Who’s Hu

Ma Huateng

The man behind Tencent

Ma Huateng

Ma Huateng was born in 1971 in Guangdong province and went on to study computer science at Shenzhen University.

He joined China Motion Telecom as a software engineer, becoming a director of software development.

Big break

In 1998 Ma came across the Israeli firm ICQ, which had developed an instant messaging service. He realised there was no Chinese language version and decided to design one, founding Tencent in Shenzhen with Rmb1 million of capital.

At the outset the firm was cash-strapped, having to “steal” bandwidth from rivals, says China Computer World.

Why so popular?

Ma’s product, named QQ, was an instant hit with web users, particularly the young.

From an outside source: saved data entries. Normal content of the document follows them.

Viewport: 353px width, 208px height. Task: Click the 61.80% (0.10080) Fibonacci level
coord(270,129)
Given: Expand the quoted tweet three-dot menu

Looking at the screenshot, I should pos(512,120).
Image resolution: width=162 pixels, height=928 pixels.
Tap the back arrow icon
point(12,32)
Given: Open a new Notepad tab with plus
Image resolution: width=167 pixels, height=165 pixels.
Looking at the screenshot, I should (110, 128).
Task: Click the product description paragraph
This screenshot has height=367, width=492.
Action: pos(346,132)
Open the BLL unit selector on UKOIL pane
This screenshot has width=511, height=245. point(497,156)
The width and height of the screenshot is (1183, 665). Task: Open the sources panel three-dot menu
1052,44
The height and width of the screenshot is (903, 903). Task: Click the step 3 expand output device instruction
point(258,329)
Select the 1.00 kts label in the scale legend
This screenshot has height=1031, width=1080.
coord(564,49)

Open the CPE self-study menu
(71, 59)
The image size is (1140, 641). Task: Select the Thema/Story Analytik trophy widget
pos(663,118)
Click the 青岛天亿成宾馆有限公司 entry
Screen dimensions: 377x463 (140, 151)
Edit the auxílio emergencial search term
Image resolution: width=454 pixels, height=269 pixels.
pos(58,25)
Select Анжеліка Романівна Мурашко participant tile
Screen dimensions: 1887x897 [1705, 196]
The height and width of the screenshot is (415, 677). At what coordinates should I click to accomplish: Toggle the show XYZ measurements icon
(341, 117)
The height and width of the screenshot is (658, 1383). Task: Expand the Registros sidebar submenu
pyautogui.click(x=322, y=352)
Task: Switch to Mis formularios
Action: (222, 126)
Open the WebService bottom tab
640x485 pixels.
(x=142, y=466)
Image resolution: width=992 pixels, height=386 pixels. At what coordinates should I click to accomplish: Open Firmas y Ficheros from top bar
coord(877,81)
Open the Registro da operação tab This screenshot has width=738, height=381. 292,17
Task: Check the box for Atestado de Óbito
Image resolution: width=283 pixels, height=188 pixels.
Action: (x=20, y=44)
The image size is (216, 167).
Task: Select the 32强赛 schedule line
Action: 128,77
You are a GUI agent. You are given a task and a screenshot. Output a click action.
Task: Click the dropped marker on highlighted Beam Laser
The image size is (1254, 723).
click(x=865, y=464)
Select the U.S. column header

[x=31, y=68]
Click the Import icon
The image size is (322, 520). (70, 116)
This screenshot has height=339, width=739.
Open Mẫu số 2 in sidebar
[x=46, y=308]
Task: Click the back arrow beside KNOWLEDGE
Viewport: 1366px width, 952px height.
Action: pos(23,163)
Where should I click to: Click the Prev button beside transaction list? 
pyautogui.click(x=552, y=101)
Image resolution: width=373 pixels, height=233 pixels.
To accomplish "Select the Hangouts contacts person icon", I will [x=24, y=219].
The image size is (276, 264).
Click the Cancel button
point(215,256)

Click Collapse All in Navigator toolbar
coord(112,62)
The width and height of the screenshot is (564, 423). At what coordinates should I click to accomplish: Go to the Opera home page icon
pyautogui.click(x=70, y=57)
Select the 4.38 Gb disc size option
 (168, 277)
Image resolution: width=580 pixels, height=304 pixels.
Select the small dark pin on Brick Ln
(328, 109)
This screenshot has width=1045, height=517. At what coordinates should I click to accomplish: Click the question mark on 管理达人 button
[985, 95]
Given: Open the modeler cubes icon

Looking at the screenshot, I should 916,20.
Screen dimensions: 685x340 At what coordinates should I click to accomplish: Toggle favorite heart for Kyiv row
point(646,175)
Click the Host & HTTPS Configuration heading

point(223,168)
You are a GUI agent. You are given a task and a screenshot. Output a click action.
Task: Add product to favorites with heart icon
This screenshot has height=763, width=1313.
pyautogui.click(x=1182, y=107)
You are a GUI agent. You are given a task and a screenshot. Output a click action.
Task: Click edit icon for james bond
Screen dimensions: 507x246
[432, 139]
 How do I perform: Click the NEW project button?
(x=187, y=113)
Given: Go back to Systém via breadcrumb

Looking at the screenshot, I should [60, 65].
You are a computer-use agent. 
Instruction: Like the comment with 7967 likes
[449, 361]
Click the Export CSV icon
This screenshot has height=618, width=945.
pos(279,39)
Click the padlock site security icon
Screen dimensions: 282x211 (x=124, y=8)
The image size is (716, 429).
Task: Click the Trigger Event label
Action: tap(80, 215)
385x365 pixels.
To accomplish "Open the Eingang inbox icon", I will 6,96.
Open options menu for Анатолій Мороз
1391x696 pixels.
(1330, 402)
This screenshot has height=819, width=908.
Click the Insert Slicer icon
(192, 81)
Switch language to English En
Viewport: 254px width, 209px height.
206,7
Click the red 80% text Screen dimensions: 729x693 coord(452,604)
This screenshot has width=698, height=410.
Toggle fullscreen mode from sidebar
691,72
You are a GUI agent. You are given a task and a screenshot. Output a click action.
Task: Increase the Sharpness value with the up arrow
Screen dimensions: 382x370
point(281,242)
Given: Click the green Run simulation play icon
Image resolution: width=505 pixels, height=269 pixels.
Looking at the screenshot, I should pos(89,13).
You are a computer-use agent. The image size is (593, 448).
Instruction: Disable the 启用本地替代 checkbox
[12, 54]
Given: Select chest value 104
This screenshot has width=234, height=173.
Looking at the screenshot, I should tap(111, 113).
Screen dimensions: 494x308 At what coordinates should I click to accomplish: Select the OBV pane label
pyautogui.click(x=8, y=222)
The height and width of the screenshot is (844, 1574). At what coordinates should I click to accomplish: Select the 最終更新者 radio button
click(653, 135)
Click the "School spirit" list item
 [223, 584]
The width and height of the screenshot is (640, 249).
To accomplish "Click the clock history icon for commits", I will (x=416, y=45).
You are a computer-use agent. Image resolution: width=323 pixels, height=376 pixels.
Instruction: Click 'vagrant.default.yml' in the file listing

It allows chat with anyone online, with users liking the fact you can even initiate chats with strangers. The logo, a friendly penguin, caught the imagination too by jumping up and down while chats were ongoing.

QQ’s growth was exponential, from a few million users in the first months to 448 million active today (and a total ‘registered’ user base of 990 million).

It nearly failed…

Tencent faced a cash crunch in 2000, when the dotcom bubble burst. Ma approached portals Sina and China.com to invest, but they declined. Venture capital firm IDG put money in later in the year.

Growth path

In 2001, Ma started to monetise his user base, when China Mobile began to seek revenue sharing deals with internet firms. In one tactic, it charged for any QQ ‘chat’ traffic that went through its phones and split the revenue with Tencent.

By year end, profits of Rmb10.2 million had been made. Ma then diversified into a portal (to generate ad revenue), online games (with paid subscribers), e-commerce and search.

More recently he has added voice and video functionality to QQ, making it more like Skype.

Need to know

Tencent is arguably the most important internet firm in China. Like Google it has branched out into a range of areas and now boasts the largest user base.

In the first half of the year the Hong Kong-listed firm made a net profit of $330 million.

The governor of Hunan province (visiting the company in July) praised Tencent as the “pride of the Chinese people” and cited Ma – whose English name is the somewhat unusual ‘Pony’ – as a model entrepreneur.


On this year’s Hurun list Ma topped the IT rich list with wealth of Rmb23.9 billion ($3.48 billion).

In his own words

“At the time QQ launched I didn’t know how the product could make money,” says Ma. “I just thought it would be useful.”